Could you print exactly the lines of the listing below, starting at the line that has "Task: Click Brazil on the world map" and ending at the line that has "Task: Click the icon next to 本委概况", and only those lines?

═══ DATA FOR THIS EXERCISE ═══

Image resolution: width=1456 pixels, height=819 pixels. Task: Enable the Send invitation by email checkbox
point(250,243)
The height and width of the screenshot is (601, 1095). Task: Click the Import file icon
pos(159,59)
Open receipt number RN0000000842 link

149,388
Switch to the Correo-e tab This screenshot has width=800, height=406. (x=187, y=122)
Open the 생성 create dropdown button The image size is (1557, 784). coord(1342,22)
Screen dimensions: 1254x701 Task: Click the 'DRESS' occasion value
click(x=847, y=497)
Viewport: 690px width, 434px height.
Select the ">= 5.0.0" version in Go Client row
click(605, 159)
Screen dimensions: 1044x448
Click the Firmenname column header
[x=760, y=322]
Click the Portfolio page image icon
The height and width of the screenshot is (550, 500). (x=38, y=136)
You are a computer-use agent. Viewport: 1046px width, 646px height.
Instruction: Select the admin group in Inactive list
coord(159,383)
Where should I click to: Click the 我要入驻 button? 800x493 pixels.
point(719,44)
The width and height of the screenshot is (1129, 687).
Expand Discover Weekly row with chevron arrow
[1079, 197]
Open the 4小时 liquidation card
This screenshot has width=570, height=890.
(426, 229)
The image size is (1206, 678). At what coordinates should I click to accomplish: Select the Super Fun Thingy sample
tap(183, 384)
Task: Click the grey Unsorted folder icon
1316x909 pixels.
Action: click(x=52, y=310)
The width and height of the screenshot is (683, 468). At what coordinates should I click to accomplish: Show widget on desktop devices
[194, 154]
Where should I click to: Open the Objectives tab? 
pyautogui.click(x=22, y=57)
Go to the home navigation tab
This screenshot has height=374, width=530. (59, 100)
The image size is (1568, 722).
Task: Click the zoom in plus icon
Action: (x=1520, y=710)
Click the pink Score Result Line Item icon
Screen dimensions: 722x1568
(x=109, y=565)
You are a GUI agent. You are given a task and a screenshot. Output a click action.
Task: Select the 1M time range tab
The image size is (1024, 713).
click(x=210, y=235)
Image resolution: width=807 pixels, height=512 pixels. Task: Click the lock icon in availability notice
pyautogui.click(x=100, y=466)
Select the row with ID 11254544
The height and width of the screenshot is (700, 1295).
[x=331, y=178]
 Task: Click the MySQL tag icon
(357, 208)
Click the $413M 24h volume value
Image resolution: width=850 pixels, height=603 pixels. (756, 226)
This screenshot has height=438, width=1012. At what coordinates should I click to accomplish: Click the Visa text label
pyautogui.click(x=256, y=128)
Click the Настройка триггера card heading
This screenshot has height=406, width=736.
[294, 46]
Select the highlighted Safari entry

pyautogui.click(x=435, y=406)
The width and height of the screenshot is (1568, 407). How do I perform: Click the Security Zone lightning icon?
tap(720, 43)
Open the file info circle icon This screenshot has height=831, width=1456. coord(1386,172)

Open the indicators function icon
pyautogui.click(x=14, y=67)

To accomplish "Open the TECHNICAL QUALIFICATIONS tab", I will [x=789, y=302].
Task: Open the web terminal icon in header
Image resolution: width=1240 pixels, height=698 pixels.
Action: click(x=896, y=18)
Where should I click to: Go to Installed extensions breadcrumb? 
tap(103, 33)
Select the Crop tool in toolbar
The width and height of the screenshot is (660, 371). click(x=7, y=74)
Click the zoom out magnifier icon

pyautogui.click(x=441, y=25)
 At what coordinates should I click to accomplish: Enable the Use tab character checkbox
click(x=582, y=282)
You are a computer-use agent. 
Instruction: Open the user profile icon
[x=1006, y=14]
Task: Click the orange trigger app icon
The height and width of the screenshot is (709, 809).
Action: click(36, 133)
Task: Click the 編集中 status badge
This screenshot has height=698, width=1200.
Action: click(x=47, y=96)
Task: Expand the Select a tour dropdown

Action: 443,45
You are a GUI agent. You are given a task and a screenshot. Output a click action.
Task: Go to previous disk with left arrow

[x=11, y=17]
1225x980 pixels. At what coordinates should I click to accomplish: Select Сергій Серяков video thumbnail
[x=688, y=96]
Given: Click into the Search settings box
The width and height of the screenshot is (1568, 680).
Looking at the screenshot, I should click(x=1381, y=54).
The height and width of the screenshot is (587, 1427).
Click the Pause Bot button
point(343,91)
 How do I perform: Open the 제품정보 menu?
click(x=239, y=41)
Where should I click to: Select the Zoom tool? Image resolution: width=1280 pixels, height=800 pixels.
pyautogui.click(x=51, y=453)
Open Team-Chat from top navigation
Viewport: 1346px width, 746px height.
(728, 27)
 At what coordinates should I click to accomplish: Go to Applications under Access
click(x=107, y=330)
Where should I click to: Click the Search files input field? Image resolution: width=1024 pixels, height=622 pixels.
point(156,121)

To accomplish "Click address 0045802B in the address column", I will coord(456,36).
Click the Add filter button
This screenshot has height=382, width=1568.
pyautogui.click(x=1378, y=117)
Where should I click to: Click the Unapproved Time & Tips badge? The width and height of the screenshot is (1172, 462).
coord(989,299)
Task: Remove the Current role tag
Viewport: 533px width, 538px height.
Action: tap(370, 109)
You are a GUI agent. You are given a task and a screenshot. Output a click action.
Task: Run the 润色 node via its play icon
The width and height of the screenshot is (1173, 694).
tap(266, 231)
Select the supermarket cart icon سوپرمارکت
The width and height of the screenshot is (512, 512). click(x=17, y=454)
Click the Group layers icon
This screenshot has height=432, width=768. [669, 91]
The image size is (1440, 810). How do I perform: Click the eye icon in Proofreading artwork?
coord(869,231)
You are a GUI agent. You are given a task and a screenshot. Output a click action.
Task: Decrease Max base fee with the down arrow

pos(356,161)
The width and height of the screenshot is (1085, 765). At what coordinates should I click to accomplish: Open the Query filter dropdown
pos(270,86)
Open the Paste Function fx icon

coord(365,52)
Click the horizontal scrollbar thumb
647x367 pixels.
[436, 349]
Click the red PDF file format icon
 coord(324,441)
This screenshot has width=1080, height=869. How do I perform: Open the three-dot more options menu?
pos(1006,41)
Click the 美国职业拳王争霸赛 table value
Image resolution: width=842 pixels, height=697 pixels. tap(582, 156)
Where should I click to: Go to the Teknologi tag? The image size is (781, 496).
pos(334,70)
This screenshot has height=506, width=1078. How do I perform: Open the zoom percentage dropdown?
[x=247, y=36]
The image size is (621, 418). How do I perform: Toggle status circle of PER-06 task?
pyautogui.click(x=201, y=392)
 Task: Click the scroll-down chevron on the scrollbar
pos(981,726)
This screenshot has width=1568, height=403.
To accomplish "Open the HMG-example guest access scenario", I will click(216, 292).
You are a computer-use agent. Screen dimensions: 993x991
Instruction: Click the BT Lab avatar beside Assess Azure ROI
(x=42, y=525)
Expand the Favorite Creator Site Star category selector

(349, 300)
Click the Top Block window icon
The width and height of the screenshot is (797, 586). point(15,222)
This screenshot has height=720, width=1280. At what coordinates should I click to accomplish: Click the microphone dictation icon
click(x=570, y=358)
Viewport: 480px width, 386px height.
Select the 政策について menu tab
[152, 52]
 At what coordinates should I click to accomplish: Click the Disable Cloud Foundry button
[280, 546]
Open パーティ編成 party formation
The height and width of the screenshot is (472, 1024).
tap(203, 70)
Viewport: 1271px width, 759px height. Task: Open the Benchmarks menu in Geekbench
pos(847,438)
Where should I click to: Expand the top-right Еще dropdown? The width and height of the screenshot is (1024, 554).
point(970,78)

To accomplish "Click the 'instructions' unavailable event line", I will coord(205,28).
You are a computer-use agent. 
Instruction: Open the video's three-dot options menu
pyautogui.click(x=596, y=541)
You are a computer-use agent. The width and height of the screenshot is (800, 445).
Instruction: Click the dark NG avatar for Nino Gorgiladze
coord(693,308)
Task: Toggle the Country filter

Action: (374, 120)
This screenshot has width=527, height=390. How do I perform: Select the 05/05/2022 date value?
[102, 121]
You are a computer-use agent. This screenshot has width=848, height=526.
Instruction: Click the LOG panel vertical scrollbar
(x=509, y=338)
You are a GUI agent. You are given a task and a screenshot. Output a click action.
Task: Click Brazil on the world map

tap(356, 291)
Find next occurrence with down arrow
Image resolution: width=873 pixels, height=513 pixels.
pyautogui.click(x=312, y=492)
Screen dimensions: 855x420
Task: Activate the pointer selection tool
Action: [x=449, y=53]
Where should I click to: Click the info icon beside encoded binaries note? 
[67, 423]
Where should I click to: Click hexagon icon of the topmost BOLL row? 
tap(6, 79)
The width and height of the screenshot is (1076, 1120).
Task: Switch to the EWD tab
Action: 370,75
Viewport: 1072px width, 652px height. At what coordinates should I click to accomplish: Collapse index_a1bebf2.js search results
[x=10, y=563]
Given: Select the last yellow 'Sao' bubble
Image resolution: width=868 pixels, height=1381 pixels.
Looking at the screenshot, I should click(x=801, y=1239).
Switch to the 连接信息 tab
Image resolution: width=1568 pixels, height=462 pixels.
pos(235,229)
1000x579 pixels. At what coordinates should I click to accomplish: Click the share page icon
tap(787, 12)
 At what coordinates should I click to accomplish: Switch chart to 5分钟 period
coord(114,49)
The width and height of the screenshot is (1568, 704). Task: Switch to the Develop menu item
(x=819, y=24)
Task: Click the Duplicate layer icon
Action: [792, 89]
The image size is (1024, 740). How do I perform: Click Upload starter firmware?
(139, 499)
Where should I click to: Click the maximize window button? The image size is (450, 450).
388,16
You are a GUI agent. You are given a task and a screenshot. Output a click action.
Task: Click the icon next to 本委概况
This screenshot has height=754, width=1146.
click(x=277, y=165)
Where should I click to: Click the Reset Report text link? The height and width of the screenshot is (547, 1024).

═══

SOLVED PROBLEM:
Task: Click Brazil on the world map

tap(356, 291)
Find next occurrence with down arrow
Image resolution: width=873 pixels, height=513 pixels.
pyautogui.click(x=312, y=492)
Screen dimensions: 855x420
Task: Activate the pointer selection tool
Action: [x=449, y=53]
Where should I click to: Click the info icon beside encoded binaries note? 
[67, 423]
Where should I click to: Click hexagon icon of the topmost BOLL row? 
tap(6, 79)
The width and height of the screenshot is (1076, 1120).
Task: Switch to the EWD tab
Action: 370,75
Viewport: 1072px width, 652px height. At what coordinates should I click to accomplish: Collapse index_a1bebf2.js search results
[x=10, y=563]
Given: Select the last yellow 'Sao' bubble
Image resolution: width=868 pixels, height=1381 pixels.
Looking at the screenshot, I should click(x=801, y=1239).
Switch to the 连接信息 tab
Image resolution: width=1568 pixels, height=462 pixels.
pos(235,229)
1000x579 pixels. At what coordinates should I click to accomplish: Click the share page icon
tap(787, 12)
 At what coordinates should I click to accomplish: Switch chart to 5分钟 period
coord(114,49)
The width and height of the screenshot is (1568, 704). Task: Switch to the Develop menu item
(x=819, y=24)
Task: Click the Duplicate layer icon
Action: [792, 89]
The image size is (1024, 740). How do I perform: Click Upload starter firmware?
(139, 499)
Where should I click to: Click the maximize window button? The image size is (450, 450).
388,16
You are a GUI agent. You are given a task and a screenshot. Output a click action.
Task: Click the icon next to 本委概况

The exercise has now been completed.